Modified: projects/largeSMP/sys/i386/i386/db_trace.c
==============================================================================
--- projects/largeSMP/sys/i386/i386/db_trace.c	Fri May 20 14:32:28 2011	(r222130)
+++ projects/largeSMP/sys/i386/i386/db_trace.c	Fri May 20 14:53:16 2011	(r222131)
@@ -312,7 +312,8 @@ db_nextframe(struct i386_frame **fp, db_
 			frame_type = TRAP_TIMERINT;
 		else if (strcmp(name, "Xcpustop") == 0 ||
 		    strcmp(name, "Xrendezvous") == 0 ||
-		    strcmp(name, "Xipi_intr_bitmap_handler") == 0)
+		    strcmp(name, "Xipi_intr_bitmap_handler") == 0 ||
+		    strcmp(name, "Xlazypmap") == 0)
 			frame_type = TRAP_INTERRUPT;
 	}
 

Modified: projects/largeSMP/sys/i386/i386/mp_machdep.c
==============================================================================
--- projects/largeSMP/sys/i386/i386/mp_machdep.c	Fri May 20 14:32:28 2011	(r222130)
+++ projects/largeSMP/sys/i386/i386/mp_machdep.c	Fri May 20 14:53:16 2011	(r222131)
@@ -166,6 +166,7 @@ u_long *ipi_invlrng_counts[MAXCPU];
 u_long *ipi_invlpg_counts[MAXCPU];
 u_long *ipi_invlcache_counts[MAXCPU];
 u_long *ipi_rendezvous_counts[MAXCPU];
+u_long *ipi_lazypmap_counts[MAXCPU];
 static u_long *ipi_hardclock_counts[MAXCPU];
 #endif
 
@@ -575,6 +576,10 @@ cpu_mp_start(void)
 	setidt(IPI_INVLCACHE, IDTVEC(invlcache),
 	       SDT_SYS386IGT, SEL_KPL, GSEL(GCODE_SEL, SEL_KPL));
 
+	/* Install an inter-CPU IPI for lazy pmap release */
+	setidt(IPI_LAZYPMAP, IDTVEC(lazypmap),
+	       SDT_SYS386IGT, SEL_KPL, GSEL(GCODE_SEL, SEL_KPL));
+
 	/* Install an inter-CPU IPI for all-CPU rendezvous */
 	setidt(IPI_RENDEZVOUS, IDTVEC(rendezvous),
 	       SDT_SYS386IGT, SEL_KPL, GSEL(GCODE_SEL, SEL_KPL));
@@ -1718,6 +1723,8 @@ mp_ipi_intrcnt(void *dummy)
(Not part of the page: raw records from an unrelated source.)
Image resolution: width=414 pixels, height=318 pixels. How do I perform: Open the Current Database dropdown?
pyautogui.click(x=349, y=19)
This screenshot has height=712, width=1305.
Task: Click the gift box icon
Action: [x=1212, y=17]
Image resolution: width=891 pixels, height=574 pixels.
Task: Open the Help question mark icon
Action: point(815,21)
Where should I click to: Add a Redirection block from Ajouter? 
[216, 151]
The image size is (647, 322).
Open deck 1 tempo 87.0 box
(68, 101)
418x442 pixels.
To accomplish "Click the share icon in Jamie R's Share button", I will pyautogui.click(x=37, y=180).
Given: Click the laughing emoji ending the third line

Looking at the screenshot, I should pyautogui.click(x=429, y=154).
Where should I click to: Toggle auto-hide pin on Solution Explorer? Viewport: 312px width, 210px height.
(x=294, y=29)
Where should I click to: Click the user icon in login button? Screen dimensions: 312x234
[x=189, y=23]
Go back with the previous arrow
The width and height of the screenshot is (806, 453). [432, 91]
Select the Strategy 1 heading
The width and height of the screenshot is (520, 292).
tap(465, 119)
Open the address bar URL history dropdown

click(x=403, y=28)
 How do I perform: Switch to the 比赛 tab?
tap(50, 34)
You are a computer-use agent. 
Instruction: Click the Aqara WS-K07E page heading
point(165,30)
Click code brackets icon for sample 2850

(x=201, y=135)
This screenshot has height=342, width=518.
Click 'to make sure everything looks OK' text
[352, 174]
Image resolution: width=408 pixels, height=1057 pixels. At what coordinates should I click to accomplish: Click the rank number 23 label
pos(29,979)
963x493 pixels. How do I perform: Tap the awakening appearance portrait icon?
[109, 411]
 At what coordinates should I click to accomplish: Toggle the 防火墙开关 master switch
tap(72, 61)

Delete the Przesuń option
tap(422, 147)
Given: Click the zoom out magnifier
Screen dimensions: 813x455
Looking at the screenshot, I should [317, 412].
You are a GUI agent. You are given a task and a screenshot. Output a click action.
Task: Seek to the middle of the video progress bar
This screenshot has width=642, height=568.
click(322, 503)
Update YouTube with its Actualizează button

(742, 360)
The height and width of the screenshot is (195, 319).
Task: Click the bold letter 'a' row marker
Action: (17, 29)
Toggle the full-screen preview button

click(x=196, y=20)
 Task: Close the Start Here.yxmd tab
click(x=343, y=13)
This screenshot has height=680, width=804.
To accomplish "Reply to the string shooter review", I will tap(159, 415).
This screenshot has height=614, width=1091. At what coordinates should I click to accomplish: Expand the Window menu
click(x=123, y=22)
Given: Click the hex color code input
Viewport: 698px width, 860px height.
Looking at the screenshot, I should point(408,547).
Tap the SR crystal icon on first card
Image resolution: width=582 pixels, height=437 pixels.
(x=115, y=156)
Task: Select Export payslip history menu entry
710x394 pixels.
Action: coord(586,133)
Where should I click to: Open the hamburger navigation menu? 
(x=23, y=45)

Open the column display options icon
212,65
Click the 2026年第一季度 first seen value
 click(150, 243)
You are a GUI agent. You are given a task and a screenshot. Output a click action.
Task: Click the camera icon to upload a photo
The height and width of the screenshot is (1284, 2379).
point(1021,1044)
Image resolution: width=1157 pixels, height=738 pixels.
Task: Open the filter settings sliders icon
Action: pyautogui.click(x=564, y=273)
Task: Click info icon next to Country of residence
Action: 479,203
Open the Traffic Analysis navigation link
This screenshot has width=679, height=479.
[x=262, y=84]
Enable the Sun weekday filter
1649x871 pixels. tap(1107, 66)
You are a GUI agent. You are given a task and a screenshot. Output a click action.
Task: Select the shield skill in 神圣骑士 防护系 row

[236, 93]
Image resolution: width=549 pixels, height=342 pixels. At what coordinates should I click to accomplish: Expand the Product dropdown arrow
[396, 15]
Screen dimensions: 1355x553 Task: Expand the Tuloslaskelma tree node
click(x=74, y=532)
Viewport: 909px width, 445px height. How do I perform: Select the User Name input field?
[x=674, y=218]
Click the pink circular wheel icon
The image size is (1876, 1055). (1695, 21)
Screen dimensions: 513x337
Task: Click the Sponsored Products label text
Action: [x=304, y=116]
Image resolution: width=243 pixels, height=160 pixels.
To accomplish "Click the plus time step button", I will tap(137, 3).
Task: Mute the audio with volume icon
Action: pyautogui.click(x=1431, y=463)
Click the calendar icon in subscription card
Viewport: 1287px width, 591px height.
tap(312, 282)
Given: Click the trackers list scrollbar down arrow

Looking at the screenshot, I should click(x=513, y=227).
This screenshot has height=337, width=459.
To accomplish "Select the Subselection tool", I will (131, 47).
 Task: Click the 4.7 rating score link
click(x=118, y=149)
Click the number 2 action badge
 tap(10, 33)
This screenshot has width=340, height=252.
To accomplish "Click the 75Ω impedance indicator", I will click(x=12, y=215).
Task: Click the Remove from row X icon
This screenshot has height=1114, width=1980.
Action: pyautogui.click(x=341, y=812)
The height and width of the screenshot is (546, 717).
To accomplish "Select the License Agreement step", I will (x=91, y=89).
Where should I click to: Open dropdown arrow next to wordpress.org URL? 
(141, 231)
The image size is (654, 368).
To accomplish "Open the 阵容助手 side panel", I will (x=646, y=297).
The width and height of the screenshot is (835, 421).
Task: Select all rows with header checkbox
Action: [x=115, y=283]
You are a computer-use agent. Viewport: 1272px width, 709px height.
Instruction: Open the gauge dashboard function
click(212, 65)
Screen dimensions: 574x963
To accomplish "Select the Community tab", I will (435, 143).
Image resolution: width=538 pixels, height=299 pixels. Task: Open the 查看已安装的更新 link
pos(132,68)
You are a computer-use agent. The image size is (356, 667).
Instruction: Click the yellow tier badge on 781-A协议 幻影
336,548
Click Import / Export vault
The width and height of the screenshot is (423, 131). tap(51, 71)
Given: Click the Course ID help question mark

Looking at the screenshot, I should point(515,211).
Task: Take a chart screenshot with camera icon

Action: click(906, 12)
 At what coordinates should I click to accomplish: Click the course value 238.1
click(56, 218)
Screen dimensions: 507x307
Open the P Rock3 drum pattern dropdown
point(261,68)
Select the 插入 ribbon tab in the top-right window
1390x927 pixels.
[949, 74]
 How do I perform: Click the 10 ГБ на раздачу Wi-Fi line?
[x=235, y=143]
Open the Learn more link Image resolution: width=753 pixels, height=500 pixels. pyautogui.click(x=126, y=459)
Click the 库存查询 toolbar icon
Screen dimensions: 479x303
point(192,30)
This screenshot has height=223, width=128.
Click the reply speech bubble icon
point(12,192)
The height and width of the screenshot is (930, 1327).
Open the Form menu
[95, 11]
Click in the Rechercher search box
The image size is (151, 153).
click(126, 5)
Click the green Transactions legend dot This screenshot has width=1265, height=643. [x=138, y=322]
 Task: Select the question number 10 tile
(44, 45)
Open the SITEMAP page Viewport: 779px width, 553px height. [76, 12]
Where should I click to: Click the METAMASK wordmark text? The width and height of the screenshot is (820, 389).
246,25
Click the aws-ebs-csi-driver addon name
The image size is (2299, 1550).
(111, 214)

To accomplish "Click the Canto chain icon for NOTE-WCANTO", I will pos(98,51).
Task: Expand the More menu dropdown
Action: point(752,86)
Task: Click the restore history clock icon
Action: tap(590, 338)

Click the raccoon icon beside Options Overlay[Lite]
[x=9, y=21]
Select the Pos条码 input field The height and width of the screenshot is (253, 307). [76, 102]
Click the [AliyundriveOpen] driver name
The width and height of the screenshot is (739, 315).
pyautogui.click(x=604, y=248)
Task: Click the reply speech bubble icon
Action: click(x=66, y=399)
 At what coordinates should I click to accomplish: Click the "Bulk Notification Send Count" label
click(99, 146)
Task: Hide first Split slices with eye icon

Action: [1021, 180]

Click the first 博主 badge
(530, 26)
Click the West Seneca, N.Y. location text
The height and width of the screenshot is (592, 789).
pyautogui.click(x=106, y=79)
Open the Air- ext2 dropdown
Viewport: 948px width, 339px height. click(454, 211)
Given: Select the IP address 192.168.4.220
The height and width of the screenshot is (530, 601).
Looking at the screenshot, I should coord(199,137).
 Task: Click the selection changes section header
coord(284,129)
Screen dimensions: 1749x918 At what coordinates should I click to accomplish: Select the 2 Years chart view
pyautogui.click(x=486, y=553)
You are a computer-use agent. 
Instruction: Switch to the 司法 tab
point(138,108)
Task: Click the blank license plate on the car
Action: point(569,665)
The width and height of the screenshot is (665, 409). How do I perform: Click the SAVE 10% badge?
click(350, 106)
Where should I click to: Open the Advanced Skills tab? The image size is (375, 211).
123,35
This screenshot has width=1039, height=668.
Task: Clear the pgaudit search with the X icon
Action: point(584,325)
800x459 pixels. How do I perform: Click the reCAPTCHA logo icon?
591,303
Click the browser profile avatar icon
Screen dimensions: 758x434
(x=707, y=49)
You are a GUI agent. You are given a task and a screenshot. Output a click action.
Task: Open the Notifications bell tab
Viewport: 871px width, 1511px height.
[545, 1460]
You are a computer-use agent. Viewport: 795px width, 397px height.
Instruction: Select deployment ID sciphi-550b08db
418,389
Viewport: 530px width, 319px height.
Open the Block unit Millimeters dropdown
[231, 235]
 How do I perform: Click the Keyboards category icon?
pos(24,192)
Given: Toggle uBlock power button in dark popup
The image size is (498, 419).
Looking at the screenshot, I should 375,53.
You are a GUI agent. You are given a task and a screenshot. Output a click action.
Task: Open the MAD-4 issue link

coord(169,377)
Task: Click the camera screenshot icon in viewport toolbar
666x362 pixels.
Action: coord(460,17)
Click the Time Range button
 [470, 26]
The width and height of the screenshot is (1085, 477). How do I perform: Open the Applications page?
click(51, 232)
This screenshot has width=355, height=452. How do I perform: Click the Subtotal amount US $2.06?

 		intrcnt_add(buf, &ipi_ast_counts[i]);
 		snprintf(buf, sizeof(buf), "cpu%d:rendezvous", i);
 		intrcnt_add(buf, &ipi_rendezvous_counts[i]);
+		snprintf(buf, sizeof(buf), "cpu%d:lazypmap", i);
+		intrcnt_add(buf, &ipi_lazypmap_counts[i]);
 		snprintf(buf, sizeof(buf), "cpu%d:hardclock", i);
 		intrcnt_add(buf, &ipi_hardclock_counts[i]);
 	}		

Modified: projects/largeSMP/sys/i386/i386/pmap.c
==============================================================================
--- projects/largeSMP/sys/i386/i386/pmap.c	Fri May 20 14:32:28 2011	(r222130)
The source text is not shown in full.